O líder do grupo parlamentar do PS na Assembleia Legislativa da Madeira, Carlos Pereira, manifestou o seu apoio à candidatura de António Costa à liderança do partido. “Estou certo que ele encerra um novo caminho de esperança e traduz um projecto credível e consistente”, declarou o deputado regional ao PÚBLICO.

Carlos Pereira, também vice-presidente do PS na Madeira, diz rever-se na manifestação de disponibilidade de António Costa e considera “ser do mais elementar bom senso que, com maturidade e responsabilidade, o partido encontre o caminho da estabilidade e da consolidação de um projecto de mudança”.

“É preciso assegurar que nos apresentemos às eleições legislativas próximas com as apostas certeiras, consistentes e credíveis. O PS deve ser capaz de assegurar que os portugueses consideram o caminho apresentado como certeiro, consistente e credível”, justifica Carlos Pereira.

O deputado socialista considera que nas eleições europeias de domingo o “sábio povo português mostrou que não se revê totalmente e com a dimensão desejada no actual projecto do PS”. E, declarando não acreditar “em homens providenciais”, reconhece que “nem todos são capazes de encarnar o espírito da mudança que os portugueses tanto precisam”. Por isso, conclui, “não devemos impingir nada de forma forçada”.

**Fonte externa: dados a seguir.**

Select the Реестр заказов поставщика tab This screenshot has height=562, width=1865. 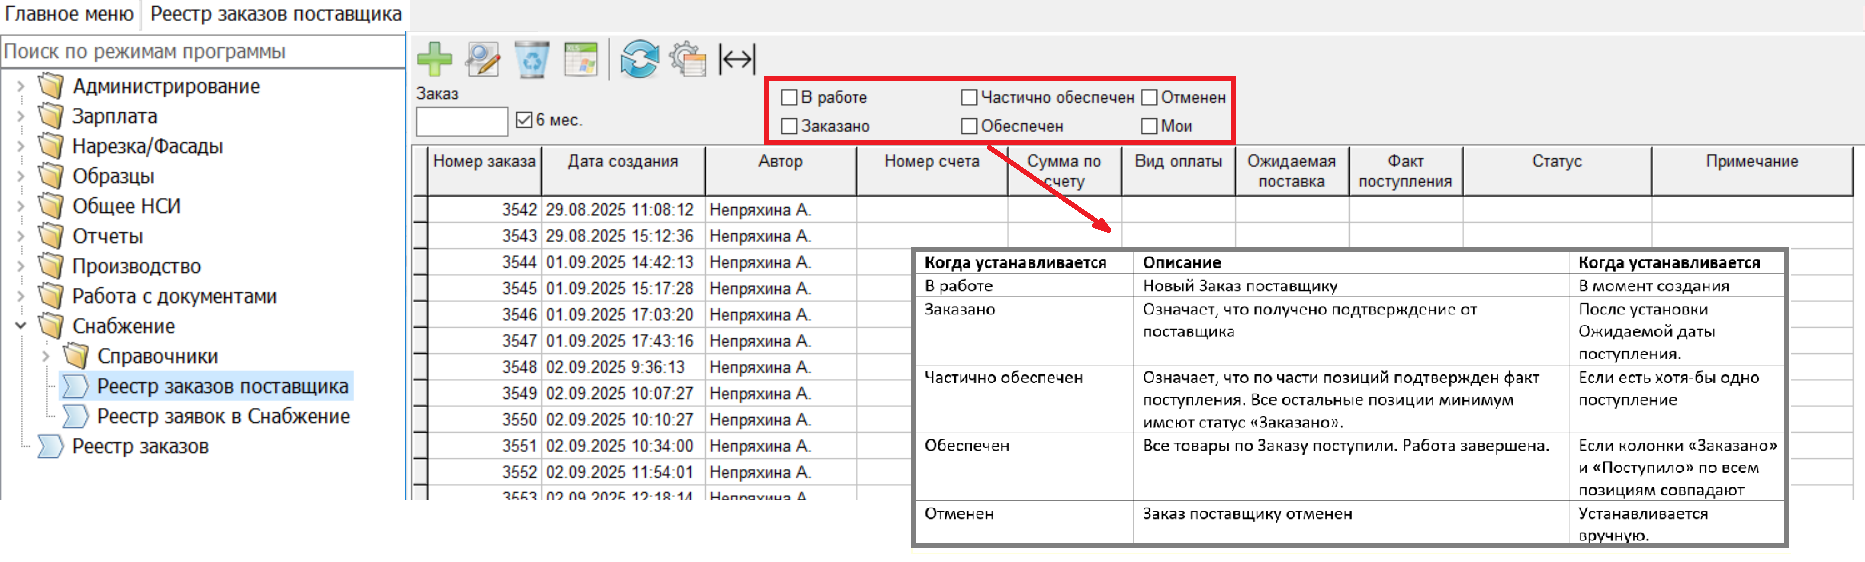(x=276, y=14)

Para Pereira, este é o melhor momento, a pouco mais de um ano das eleições legislativas, de “concretização de uma alternativa consistente, sufragada por uma larga maioria”. “É preciso ouvir os portugueses com desprendimento e sentido de responsabilidade de modo a desenhar a solução e a apresentar os protagonistas que respondam aos anseios dessa maioria”.

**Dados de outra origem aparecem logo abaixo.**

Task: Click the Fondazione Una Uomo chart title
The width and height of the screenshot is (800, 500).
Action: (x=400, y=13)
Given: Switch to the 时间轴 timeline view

Carlos Pereira frisa que “a situação no país é muito grave e os portugueses revelam que a sua resistência quase heróica a este Governo, herdeiro das convicções da troika, está cada vez  mais debilitada”. E alerta: “Há uma espécie de grito silencioso na sociedade portuguesa para que se construa uma mudança que devolva a esperança e projecte o país para o crescimento económico desejado e assim seja possível estancar o desemprego e combater os dramas sociais, da pobreza e da exclusão social, que crescem alimentados por um ambiente austero. Este modelo de empobrecimento que produz desigualdades profundas na sociedade portuguesa e não tem sensibilidade para os sectores mais frágeis é perverso e não se encaixa nos princípios que o PS defende”.

Com esta posição, Carlos Pereira demarca-se do apoio pessoal manifestado pelo presidente da federação regional, Victor Freitas, ao actual secretário-geral do PS. “Depois desta caminhada, António José Seguro ganhou as eleições autárquicas, agora as eleições europeias e tem de completar o ciclo ganhando as legislativas de 2015 e ser o primeiro-ministro de Portugal", justificou em declarações à Lusa.

"Quem fez o percurso até aqui, tem de ir até ao fim e António José Seguro tem todo o meu apoio", frisou Freitas, a propósito da disponibilidade manifestada pelo presidente da câmara de Lisboa para liderar o PS. "Da minha parte, não vejo com bons olhos esta possível candidatura de António Costa à liderança do partido que já se insinuou por várias vezes mas, na altura própria, não compareceu", disse.